| Task to complete |
Reproduce all of the following material verbatim, line by line, without any alteration.

| Input data |
::::::::::
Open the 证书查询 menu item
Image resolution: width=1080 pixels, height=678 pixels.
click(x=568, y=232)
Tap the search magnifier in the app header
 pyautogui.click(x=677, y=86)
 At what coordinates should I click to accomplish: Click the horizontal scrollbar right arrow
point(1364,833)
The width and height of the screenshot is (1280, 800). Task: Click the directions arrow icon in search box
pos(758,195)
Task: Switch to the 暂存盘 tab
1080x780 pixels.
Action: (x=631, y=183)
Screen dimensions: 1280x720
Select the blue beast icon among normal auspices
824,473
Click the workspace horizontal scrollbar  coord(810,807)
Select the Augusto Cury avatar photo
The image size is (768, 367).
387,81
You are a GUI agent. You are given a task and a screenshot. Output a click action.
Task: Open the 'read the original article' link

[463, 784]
::::::::::
| Solved problem |
Open the 证书查询 menu item
Image resolution: width=1080 pixels, height=678 pixels.
click(x=568, y=232)
Tap the search magnifier in the app header
 pyautogui.click(x=677, y=86)
 At what coordinates should I click to accomplish: Click the horizontal scrollbar right arrow
point(1364,833)
The width and height of the screenshot is (1280, 800). Task: Click the directions arrow icon in search box
pos(758,195)
Task: Switch to the 暂存盘 tab
1080x780 pixels.
Action: (x=631, y=183)
Screen dimensions: 1280x720
Select the blue beast icon among normal auspices
824,473
Click the workspace horizontal scrollbar  coord(810,807)
Select the Augusto Cury avatar photo
The image size is (768, 367).
387,81
You are a GUI agent. You are given a task and a screenshot. Output a click action.
Task: Open the 'read the original article' link

[463, 784]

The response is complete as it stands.